- _Exercise text_:
━━━━━━━━━━━━━━━━
Why fake meat is a real problem

Article by Mark Phelps courtesy of Farm Weekly.

AS a champion of farmers, Mick Keogh declared fake meat was CRAP.

He had cleverly coined the phrase – ‘chemically reconstituted artificial protein’ or ‘CRAP’, mocking the push by equity driven food manufacturers to use words including meat, beef, chicken and mince to describe factory produced meat substitutes.

That was 2018 when the then Australian Farm Institute executive director was going to great lengths to stress that consumers needed objective information to enable informed decision about fake meat.

While it was ultimately up to consumers to decide whether they preferred meat or non-conventional meat substitutes, the use of the word ‘meat’ was potentially misleading, he said.

“The Oxford Dictionary states that meat means the flesh of an animal, typically a mammal or bird, as food,” Mr Keogh told gun rural journalist Colin Bettles in 2018.

“Clearly, a chemically reconstituted artificial protein that has been produced in a factory utilising multiple chemical additives, some of which are derived from genetically modified animal and plant matter, does not in any way fit the above definitions.
━━━━━━━━━━━━━━━━
(Stored entries)
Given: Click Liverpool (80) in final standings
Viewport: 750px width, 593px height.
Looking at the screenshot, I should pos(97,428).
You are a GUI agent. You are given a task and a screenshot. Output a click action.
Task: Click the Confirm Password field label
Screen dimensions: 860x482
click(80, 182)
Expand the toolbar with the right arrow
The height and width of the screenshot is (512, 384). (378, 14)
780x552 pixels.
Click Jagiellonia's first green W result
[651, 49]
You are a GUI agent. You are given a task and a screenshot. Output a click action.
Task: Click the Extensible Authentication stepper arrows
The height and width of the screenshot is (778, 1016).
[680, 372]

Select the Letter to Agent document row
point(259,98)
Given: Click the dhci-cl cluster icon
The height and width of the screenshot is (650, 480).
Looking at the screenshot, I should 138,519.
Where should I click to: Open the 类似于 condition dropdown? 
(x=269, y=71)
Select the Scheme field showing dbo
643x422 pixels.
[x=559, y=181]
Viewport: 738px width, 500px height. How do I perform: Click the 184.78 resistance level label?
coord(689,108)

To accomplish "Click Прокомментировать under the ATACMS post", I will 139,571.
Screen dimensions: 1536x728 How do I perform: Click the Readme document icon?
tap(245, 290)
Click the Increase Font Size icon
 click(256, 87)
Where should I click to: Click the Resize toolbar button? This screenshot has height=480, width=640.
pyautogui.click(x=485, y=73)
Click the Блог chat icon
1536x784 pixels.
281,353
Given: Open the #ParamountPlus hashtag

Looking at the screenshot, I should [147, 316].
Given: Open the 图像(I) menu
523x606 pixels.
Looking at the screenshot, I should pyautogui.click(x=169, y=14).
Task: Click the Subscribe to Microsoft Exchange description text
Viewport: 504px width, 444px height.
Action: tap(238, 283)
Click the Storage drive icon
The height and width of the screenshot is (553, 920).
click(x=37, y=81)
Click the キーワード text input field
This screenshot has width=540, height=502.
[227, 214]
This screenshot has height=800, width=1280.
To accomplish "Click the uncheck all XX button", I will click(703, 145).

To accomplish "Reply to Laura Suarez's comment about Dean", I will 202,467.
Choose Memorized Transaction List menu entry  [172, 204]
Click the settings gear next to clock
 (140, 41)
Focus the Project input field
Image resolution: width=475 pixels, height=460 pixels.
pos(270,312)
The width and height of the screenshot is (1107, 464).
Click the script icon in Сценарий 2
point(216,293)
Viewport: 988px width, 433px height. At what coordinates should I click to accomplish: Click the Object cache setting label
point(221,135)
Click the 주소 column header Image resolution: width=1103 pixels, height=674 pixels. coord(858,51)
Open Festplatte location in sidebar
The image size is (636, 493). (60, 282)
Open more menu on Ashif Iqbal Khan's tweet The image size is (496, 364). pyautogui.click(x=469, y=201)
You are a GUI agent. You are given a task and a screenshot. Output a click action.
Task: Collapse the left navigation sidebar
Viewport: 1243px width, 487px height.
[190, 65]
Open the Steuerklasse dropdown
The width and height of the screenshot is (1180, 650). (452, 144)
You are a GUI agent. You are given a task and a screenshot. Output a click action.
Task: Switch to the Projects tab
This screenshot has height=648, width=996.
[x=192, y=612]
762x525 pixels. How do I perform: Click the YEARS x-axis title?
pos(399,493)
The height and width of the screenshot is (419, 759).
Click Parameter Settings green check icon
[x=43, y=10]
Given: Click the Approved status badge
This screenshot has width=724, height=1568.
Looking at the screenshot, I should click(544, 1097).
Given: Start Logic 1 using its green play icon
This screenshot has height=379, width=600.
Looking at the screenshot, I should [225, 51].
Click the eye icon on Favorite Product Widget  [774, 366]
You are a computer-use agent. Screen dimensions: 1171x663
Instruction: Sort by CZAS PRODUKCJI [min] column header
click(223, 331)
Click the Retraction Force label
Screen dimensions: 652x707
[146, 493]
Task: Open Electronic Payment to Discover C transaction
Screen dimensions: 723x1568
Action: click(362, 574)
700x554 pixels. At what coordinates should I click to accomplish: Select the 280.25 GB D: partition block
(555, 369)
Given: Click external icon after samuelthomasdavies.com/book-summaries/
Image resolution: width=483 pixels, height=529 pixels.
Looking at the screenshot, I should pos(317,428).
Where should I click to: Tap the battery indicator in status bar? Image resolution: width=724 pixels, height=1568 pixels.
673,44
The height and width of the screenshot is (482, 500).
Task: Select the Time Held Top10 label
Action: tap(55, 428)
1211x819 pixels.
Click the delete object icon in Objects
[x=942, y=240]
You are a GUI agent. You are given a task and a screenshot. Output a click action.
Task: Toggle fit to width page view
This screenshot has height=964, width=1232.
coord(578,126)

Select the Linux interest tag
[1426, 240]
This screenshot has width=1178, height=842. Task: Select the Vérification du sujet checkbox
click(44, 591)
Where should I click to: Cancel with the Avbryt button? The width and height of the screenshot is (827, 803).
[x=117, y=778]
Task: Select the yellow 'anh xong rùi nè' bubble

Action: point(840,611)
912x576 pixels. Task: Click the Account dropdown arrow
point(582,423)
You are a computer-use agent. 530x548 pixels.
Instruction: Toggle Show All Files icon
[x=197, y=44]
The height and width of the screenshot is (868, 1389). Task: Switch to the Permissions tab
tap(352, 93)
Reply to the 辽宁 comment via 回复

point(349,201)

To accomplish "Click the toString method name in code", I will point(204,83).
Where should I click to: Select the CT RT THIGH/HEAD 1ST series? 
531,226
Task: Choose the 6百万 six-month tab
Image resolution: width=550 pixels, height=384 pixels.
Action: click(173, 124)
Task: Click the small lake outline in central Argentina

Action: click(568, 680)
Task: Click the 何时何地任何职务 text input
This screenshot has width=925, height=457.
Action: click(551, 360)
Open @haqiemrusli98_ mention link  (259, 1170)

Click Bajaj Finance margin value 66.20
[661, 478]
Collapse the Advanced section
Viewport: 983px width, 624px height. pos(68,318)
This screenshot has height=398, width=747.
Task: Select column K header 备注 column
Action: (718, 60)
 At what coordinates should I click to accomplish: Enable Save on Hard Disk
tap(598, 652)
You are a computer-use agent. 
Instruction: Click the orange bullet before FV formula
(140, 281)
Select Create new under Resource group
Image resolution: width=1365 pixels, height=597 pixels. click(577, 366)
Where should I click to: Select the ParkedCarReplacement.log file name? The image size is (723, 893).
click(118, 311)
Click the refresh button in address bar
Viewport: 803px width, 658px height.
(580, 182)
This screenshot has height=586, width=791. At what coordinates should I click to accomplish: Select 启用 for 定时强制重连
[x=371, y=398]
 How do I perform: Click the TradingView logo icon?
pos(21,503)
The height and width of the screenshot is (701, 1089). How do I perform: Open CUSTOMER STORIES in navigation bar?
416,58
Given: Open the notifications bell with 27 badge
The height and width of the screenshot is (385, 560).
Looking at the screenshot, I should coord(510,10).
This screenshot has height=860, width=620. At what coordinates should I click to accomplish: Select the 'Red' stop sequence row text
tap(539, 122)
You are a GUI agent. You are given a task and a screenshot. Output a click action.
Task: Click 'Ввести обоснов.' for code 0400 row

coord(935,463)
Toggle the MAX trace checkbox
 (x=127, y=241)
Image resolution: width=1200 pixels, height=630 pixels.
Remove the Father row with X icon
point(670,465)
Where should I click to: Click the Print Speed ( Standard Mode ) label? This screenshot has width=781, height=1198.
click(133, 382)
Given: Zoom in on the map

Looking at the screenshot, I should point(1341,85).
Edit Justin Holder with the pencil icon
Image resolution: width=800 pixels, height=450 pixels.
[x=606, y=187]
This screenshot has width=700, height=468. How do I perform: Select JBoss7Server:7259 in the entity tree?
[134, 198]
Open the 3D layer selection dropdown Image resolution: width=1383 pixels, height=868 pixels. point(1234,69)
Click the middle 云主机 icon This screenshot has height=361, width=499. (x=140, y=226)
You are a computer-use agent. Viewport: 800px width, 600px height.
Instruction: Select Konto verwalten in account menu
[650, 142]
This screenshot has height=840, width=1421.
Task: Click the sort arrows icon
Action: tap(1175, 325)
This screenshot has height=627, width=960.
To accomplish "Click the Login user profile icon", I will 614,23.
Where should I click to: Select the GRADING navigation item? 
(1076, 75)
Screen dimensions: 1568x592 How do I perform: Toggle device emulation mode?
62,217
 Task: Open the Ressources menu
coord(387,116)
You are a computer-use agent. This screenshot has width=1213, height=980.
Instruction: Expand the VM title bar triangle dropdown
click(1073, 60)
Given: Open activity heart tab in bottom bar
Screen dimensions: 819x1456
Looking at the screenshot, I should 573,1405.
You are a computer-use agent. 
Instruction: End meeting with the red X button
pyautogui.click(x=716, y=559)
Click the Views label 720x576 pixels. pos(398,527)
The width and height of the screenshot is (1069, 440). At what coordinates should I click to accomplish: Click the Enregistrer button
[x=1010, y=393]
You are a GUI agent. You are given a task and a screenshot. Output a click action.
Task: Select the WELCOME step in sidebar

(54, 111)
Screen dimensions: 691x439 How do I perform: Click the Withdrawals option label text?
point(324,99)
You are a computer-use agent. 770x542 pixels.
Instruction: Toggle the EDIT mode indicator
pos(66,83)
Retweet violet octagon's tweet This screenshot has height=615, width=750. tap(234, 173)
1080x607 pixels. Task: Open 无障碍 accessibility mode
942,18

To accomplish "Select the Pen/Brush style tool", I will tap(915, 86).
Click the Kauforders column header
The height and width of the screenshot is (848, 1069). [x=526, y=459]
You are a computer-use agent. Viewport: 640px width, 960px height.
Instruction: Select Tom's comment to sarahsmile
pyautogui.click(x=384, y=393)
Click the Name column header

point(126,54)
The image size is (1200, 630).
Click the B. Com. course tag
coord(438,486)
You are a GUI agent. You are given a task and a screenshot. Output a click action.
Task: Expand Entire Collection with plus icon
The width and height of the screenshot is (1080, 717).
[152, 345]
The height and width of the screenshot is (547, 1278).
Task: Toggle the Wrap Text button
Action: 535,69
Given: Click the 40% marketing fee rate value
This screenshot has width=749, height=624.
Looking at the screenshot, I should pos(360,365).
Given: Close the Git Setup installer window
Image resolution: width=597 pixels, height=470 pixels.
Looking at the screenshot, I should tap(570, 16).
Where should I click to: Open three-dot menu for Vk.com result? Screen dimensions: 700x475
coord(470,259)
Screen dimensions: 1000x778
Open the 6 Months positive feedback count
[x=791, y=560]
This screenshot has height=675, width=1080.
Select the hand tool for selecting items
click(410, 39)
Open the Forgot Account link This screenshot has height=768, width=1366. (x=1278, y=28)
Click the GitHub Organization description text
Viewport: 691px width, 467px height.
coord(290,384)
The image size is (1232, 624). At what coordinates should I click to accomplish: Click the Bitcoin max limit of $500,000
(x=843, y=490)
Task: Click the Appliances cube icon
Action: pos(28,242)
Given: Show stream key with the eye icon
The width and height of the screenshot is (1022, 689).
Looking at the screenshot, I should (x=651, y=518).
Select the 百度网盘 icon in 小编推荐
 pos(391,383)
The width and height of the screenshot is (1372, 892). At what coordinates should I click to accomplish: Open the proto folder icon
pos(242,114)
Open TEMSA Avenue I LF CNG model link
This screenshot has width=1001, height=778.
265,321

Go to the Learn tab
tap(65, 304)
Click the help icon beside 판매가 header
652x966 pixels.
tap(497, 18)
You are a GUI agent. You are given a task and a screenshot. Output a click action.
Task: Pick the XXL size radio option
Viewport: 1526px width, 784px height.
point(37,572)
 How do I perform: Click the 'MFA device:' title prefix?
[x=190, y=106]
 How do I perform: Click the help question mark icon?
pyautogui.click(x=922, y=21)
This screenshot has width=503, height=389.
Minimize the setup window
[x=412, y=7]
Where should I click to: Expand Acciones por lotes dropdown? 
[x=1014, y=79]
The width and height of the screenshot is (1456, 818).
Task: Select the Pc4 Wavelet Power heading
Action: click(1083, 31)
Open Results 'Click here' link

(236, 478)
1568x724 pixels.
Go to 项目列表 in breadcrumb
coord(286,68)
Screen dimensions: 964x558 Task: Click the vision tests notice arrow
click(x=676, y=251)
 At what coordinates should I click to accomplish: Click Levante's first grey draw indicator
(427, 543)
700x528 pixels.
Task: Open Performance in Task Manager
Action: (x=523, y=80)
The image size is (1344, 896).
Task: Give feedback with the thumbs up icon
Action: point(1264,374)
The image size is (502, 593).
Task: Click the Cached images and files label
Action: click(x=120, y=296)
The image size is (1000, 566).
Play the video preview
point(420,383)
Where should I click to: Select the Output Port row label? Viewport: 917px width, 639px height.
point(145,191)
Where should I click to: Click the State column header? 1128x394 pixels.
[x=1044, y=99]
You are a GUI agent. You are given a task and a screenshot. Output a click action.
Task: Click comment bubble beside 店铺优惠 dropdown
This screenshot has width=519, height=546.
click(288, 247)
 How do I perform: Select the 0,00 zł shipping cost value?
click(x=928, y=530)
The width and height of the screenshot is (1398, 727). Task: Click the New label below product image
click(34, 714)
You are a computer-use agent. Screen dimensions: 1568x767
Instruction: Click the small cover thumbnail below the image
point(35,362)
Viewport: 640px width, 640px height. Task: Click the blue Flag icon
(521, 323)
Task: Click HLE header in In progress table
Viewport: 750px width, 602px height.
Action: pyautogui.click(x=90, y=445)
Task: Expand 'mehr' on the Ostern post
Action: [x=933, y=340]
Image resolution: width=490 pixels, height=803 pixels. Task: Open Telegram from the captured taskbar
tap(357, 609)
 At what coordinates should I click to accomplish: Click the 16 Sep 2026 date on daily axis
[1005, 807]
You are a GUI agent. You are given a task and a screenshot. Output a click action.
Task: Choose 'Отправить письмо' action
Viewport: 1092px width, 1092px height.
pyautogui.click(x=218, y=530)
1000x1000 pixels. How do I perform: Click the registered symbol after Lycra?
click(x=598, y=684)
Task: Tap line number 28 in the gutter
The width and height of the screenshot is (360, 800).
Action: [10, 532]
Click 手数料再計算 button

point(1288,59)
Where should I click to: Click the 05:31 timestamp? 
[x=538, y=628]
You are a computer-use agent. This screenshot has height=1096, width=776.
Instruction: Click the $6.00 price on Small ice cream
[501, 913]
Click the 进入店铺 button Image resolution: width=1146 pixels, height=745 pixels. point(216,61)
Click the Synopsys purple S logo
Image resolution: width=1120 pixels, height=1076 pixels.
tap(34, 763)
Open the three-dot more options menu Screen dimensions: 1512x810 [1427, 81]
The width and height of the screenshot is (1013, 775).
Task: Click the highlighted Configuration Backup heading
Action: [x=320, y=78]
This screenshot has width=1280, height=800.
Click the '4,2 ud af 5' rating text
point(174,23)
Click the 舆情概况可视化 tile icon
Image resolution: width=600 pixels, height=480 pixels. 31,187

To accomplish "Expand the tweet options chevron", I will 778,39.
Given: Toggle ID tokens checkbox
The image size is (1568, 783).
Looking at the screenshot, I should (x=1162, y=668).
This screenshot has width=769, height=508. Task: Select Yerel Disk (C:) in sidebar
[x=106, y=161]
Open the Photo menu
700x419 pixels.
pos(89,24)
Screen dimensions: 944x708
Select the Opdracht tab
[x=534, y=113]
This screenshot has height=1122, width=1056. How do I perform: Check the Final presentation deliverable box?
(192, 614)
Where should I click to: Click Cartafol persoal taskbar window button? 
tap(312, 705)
━━━━━━━━━━━━━━━━
- _Exercise_:
Carry on the article about fake meat from the point at which it stops. The rows were drawn from a separate source.

- _Response_:
“Therefore, it is quite incorrect to use the term ‘meat’ as a name for these products.”

At that time, he said the use of the term ‘meat’ to describe CRAP was not only misleading but was also an attempt to appropriate the economic value that consumers attribute to products referred to as meat.

Fast forward to 2021 and the now Australian Competition and Consumer Commission deputy chair has a very different view.

The ACCC says the labelling used on fake meat, including the use of animal images, is unlikely to mislead an ordinary consumer.

Despite the widespread use of meat terms on non-meat products, consumers are now smart enough to know the difference between real and fake, and to assess any nutritional differences.

You don’t need to be in the livestock industry to know when CRAP is being served up.